Ask as many questions as you like, and if you sense any attempt to hide the truth or evade the questions, walk away. Any good teacher will be happy to explain basics like this to you.

Look at the teacher and the senior students and see if they are demonstrations of what is supposedly being taught. Do they have an appropriate manner and attitude? Do they have good posture, and move with ease? Do they, for the most part, look healthy and contented? Are they welcoming to new students, and willing to help you learn?

You will find that the cost of a class varies enormously, too. Some teachers teach for free, or charge just enough to cover their costs. If you're lucky enough to find one of these you can be sure that at the very least, they aren't in it for the money! Most will charge either per class, or ask for a payment up front for a block of, say, 10 classes.

You will often be charged an annual membership fee which covers basic admin and insurance - if you are asked for any kind of fee like this don't be afraid to ask exactly what you are paying for and what the money goes on. Most groups allow you a few sessions to try it out before you have to pay this annual fee.

If you are happy with the answers to your questions, go to a class, and provided you enjoy it, make sure you try a few before making any decisions.

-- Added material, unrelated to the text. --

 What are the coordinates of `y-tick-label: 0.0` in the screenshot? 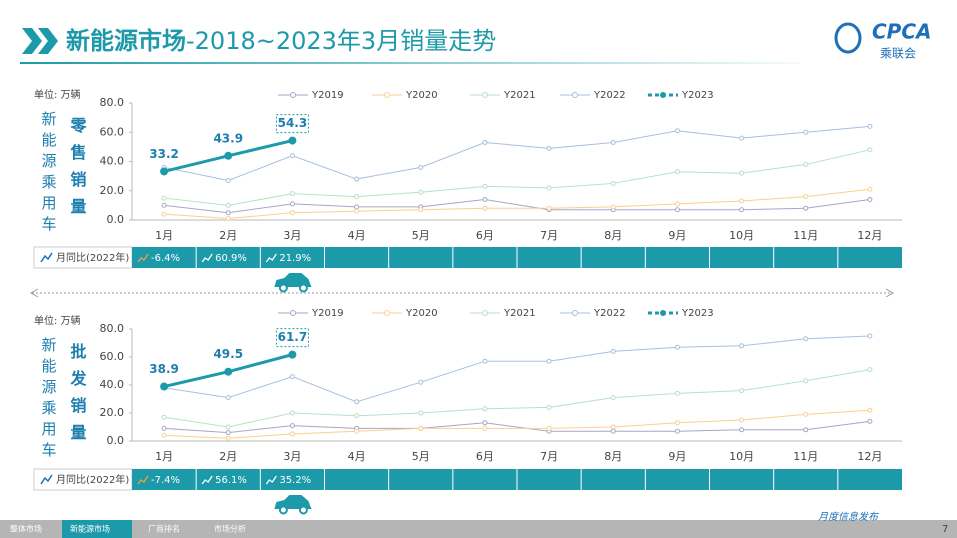 It's located at (116, 440).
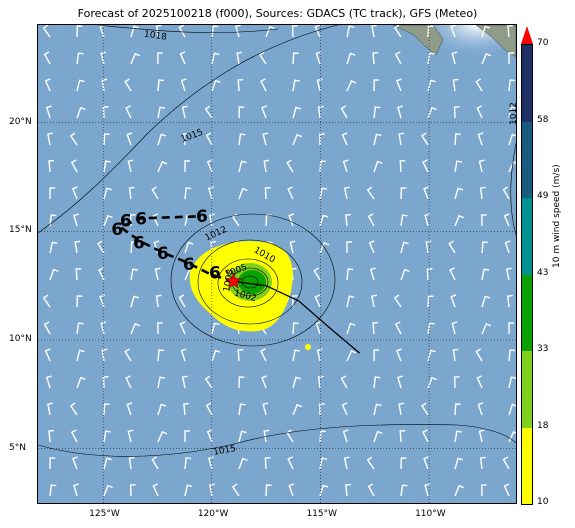 This screenshot has height=528, width=575. I want to click on colorbar-tick-label: 58, so click(543, 120).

Shop around - go to as many different classes as you can - and you'll really begin to appreciate the differences between them. Before long you'll have a clear idea which direction to go in. And above all, have fun!

Recommended Reading:

Tai Chi Chuan by Sifu raymond Rand. A good introductory book. Sifu Rand practices Yang style Tai Chi (a very common style) but his excellent discussion and training tips apply to most other styles as well.  (Click here for UK info)

Note: Those who already practice T'ai Chi may find books contain useful pointers and those who are curious can pick up background information, but I cannot recommend actually learning T'ai Chi from a book. The fine detail of the movements could not be put across in even the most detailed of manuals.